Stored items
--
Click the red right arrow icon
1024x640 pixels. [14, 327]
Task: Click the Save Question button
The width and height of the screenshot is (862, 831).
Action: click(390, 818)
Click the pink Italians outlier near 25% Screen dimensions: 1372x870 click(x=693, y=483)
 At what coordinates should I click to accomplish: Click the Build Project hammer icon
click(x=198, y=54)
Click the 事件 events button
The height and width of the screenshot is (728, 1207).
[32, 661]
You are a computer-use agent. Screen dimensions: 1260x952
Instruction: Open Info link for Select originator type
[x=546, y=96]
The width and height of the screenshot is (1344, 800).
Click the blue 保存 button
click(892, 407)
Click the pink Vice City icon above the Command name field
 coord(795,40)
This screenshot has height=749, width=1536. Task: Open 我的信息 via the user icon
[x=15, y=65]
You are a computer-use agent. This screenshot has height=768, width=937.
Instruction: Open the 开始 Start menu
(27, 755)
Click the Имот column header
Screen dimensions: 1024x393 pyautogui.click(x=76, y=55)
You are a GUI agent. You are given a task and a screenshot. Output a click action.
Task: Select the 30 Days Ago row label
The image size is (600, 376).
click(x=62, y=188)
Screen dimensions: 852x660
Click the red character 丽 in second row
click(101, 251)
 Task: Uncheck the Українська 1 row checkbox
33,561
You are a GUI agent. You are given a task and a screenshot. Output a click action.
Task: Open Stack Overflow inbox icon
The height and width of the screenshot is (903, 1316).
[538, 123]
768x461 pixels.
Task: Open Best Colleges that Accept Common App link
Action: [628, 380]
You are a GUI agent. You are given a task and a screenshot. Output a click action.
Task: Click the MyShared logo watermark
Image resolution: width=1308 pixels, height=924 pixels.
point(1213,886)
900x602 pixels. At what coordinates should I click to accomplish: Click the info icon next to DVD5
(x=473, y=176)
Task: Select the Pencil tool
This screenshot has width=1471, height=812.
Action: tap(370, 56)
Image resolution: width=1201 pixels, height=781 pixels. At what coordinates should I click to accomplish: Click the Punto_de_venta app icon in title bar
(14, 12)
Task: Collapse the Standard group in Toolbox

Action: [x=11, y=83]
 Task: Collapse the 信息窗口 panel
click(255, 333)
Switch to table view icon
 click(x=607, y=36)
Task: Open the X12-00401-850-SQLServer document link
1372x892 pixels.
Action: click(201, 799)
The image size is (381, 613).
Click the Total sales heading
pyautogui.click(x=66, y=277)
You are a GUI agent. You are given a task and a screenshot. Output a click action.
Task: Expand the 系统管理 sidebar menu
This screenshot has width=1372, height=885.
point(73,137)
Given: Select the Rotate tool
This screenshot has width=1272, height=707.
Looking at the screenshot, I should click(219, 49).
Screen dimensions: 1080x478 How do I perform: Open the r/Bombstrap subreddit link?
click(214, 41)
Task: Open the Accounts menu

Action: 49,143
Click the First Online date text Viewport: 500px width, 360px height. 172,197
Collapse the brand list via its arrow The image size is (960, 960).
--
What is needed is an exact reproduction of the data.

Click the red right arrow icon
1024x640 pixels. [14, 327]
Task: Click the Save Question button
The width and height of the screenshot is (862, 831).
Action: click(390, 818)
Click the pink Italians outlier near 25% Screen dimensions: 1372x870 click(x=693, y=483)
 At what coordinates should I click to accomplish: Click the Build Project hammer icon
click(x=198, y=54)
Click the 事件 events button
The height and width of the screenshot is (728, 1207).
[32, 661]
You are a computer-use agent. Screen dimensions: 1260x952
Instruction: Open Info link for Select originator type
[x=546, y=96]
The width and height of the screenshot is (1344, 800).
Click the blue 保存 button
click(892, 407)
Click the pink Vice City icon above the Command name field
 coord(795,40)
This screenshot has height=749, width=1536. Task: Open 我的信息 via the user icon
[x=15, y=65]
You are a computer-use agent. This screenshot has height=768, width=937.
Instruction: Open the 开始 Start menu
(27, 755)
Click the Имот column header
Screen dimensions: 1024x393 pyautogui.click(x=76, y=55)
You are a GUI agent. You are given a task and a screenshot. Output a click action.
Task: Select the 30 Days Ago row label
The image size is (600, 376).
click(x=62, y=188)
Screen dimensions: 852x660
Click the red character 丽 in second row
click(101, 251)
 Task: Uncheck the Українська 1 row checkbox
33,561
You are a GUI agent. You are given a task and a screenshot. Output a click action.
Task: Open Stack Overflow inbox icon
The height and width of the screenshot is (903, 1316).
[538, 123]
768x461 pixels.
Task: Open Best Colleges that Accept Common App link
Action: [628, 380]
You are a GUI agent. You are given a task and a screenshot. Output a click action.
Task: Click the MyShared logo watermark
Image resolution: width=1308 pixels, height=924 pixels.
point(1213,886)
900x602 pixels. At what coordinates should I click to accomplish: Click the info icon next to DVD5
(x=473, y=176)
Task: Select the Pencil tool
This screenshot has width=1471, height=812.
Action: tap(370, 56)
Image resolution: width=1201 pixels, height=781 pixels. At what coordinates should I click to accomplish: Click the Punto_de_venta app icon in title bar
(14, 12)
Task: Collapse the Standard group in Toolbox

Action: [x=11, y=83]
 Task: Collapse the 信息窗口 panel
click(255, 333)
Switch to table view icon
 click(x=607, y=36)
Task: Open the X12-00401-850-SQLServer document link
1372x892 pixels.
Action: click(201, 799)
The image size is (381, 613).
Click the Total sales heading
pyautogui.click(x=66, y=277)
You are a GUI agent. You are given a task and a screenshot. Output a click action.
Task: Expand the 系统管理 sidebar menu
This screenshot has width=1372, height=885.
point(73,137)
Given: Select the Rotate tool
This screenshot has width=1272, height=707.
Looking at the screenshot, I should click(219, 49).
Screen dimensions: 1080x478 How do I perform: Open the r/Bombstrap subreddit link?
click(214, 41)
Task: Open the Accounts menu

Action: 49,143
Click the First Online date text Viewport: 500px width, 360px height. 172,197
Collapse the brand list via its arrow The image size is (960, 960).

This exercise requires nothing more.